Derived fields such as guest-value score are calculated consistently. Missing or inferred source values remain visible through data-quality flags.
Policy Logic
- Calculate recovery need from severity, hotel responsibility, reputation risk, guest value, sentiment, delay, recovery timing, and issue baseline. Losing the in-stay recovery window raises timing risk; it does not reduce the measured need.
- Convert recovery need into a five-tier policy band.
- Score eligible gestures by issue fit, perceived guest value, estimated cost range, property fit, room availability, public-rate pressure, and repeat-comp pattern review. Room upgrades and late checkout are unavailable after checkout.
- Return the top gesture, two alternatives, manager-review decision, and policy version.
- Remove important context signals one at a time. Report a context reason only when the selected gesture changes.
- Rescore under ±20% perturbations to fit, cost, occupancy, external context, the overall recovery-need scale, and each individual recovery-need weight. Report the share preserving the selected gesture as stability.
Cost And Value
Guest-facing values can be anchored to published fees, credits, and wellness values. Internal marginal cost cannot be inferred from public price.
Each gesture therefore carries low, midpoint, and high internal-cost assumptions. These ranges support sensitivity analysis; they are not Proper Hotels accounting estimates.

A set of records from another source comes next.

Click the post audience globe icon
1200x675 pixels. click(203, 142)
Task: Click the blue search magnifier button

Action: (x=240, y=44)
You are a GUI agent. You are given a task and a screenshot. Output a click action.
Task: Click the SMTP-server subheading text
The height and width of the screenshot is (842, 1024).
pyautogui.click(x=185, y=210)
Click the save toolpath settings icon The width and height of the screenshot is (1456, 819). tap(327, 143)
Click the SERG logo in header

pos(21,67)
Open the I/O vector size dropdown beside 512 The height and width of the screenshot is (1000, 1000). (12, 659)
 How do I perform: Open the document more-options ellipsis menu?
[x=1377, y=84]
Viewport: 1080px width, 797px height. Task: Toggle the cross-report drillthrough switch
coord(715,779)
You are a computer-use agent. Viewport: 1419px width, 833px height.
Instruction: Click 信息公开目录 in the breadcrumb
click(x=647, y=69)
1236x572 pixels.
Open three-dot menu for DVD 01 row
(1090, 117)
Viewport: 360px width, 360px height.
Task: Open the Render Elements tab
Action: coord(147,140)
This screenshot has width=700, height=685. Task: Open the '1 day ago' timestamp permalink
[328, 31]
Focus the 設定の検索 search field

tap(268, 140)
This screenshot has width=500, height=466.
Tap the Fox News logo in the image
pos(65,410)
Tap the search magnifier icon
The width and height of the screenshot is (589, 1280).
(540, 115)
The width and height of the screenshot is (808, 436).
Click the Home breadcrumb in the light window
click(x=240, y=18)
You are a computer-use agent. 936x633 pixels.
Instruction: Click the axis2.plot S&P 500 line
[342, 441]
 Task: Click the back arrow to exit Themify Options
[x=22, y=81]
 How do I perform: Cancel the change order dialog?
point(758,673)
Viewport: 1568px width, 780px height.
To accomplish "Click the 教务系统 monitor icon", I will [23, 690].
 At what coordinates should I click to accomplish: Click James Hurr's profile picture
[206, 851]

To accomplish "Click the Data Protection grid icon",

The modeled recovery-value field is also policy-simulated. It should not be interpreted as causal revenue protected or projected return on comp spend.
Explainability
Direct reasons identify policy factors such as high severity or clear hotel responsibility. Context reasons require a changed counterfactual. For example:
Operational availability changed the recommendation:
without this signal, the model would prefer a room upgrade.
High stability means the decision survives tested parameter changes. It does not mean the decision is empirically optimal.
Simulated Policy Audit
The historical comp ledger is synthetic. Audit classes such as under-recovered, over-comped, aligned, manager review, and data-quality hold demonstrate how a real historical policy could be reviewed. Their counts and dollar values are not observed findings.
Research Anchors
- Hart, Heskett, and Sasser, The Profitable Art of Service Recovery.
- de Matos, Henrique, and Rossi, Service Recovery Paradox: A Meta-Analysis.
- Tax, Brown, and Chandrashekaran, Customer Evaluations of Service Complaint Experiences.
- Vargas-Calderon et al., Review-Based Quality-of-Service Framework.
These sources motivate disciplined recovery, fairness, timing, and review signals. They do not provide property-specific policy weights.
Production Requirements
- Historical actions, approvals, policy versions, and manager overrides.
- Post-recovery satisfaction, review, repeat-stay, and cancellation outcomes.
- Marginal-cost ranges by gesture.
- Live occupancy, inventory, room type, outlet, staffing, and timing constraints.
- Jointly reviewed severity, responsibility, and escalation definitions.
- Prospective monitoring before any automated decisioning.